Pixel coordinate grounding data

⟨

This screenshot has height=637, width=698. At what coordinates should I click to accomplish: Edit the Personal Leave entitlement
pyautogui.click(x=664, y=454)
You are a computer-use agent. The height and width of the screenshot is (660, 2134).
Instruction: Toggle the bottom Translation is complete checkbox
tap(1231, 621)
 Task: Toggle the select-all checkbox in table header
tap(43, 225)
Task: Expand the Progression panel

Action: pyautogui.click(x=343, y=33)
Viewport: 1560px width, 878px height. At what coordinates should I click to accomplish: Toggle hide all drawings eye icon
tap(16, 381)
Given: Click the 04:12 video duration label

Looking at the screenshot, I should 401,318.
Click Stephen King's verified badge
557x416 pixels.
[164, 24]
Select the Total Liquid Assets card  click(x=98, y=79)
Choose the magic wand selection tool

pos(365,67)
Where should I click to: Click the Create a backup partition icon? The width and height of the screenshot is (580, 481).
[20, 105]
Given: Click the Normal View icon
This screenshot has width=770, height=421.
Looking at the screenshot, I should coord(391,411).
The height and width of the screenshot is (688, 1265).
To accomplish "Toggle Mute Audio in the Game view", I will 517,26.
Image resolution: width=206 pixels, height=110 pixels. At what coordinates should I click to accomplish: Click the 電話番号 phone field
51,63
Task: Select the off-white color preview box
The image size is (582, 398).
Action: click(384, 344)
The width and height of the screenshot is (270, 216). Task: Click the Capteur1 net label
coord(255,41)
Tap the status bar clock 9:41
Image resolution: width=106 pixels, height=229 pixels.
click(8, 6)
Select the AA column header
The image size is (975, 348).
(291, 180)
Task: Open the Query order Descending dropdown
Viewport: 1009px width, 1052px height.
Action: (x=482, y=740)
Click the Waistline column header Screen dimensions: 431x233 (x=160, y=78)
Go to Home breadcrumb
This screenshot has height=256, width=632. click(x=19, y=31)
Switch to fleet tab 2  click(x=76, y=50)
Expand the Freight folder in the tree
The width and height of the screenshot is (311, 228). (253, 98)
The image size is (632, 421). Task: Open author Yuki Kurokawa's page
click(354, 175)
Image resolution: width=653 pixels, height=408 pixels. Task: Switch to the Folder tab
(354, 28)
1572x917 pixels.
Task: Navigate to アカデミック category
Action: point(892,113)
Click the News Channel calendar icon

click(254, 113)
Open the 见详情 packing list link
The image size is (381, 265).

⟩

▶ [Task to complete]: All of the entries above need to be output again exactly.

▶ [Worked solution]:
This screenshot has height=637, width=698. At what coordinates should I click to accomplish: Edit the Personal Leave entitlement
pyautogui.click(x=664, y=454)
You are a computer-use agent. The height and width of the screenshot is (660, 2134).
Instruction: Toggle the bottom Translation is complete checkbox
tap(1231, 621)
 Task: Toggle the select-all checkbox in table header
tap(43, 225)
Task: Expand the Progression panel

Action: pyautogui.click(x=343, y=33)
Viewport: 1560px width, 878px height. At what coordinates should I click to accomplish: Toggle hide all drawings eye icon
tap(16, 381)
Given: Click the 04:12 video duration label

Looking at the screenshot, I should 401,318.
Click Stephen King's verified badge
557x416 pixels.
[164, 24]
Select the Total Liquid Assets card  click(x=98, y=79)
Choose the magic wand selection tool

pos(365,67)
Where should I click to: Click the Create a backup partition icon? The width and height of the screenshot is (580, 481).
[20, 105]
Given: Click the Normal View icon
This screenshot has width=770, height=421.
Looking at the screenshot, I should coord(391,411).
The height and width of the screenshot is (688, 1265).
To accomplish "Toggle Mute Audio in the Game view", I will 517,26.
Image resolution: width=206 pixels, height=110 pixels. At what coordinates should I click to accomplish: Click the 電話番号 phone field
51,63
Task: Select the off-white color preview box
The image size is (582, 398).
Action: click(384, 344)
The width and height of the screenshot is (270, 216). Task: Click the Capteur1 net label
coord(255,41)
Tap the status bar clock 9:41
Image resolution: width=106 pixels, height=229 pixels.
click(8, 6)
Select the AA column header
The image size is (975, 348).
(291, 180)
Task: Open the Query order Descending dropdown
Viewport: 1009px width, 1052px height.
Action: (x=482, y=740)
Click the Waistline column header Screen dimensions: 431x233 (x=160, y=78)
Go to Home breadcrumb
This screenshot has height=256, width=632. click(x=19, y=31)
Switch to fleet tab 2  click(x=76, y=50)
Expand the Freight folder in the tree
The width and height of the screenshot is (311, 228). (253, 98)
The image size is (632, 421). Task: Open author Yuki Kurokawa's page
click(354, 175)
Image resolution: width=653 pixels, height=408 pixels. Task: Switch to the Folder tab
(354, 28)
1572x917 pixels.
Task: Navigate to アカデミック category
Action: point(892,113)
Click the News Channel calendar icon

click(254, 113)
Open the 见详情 packing list link
The image size is (381, 265).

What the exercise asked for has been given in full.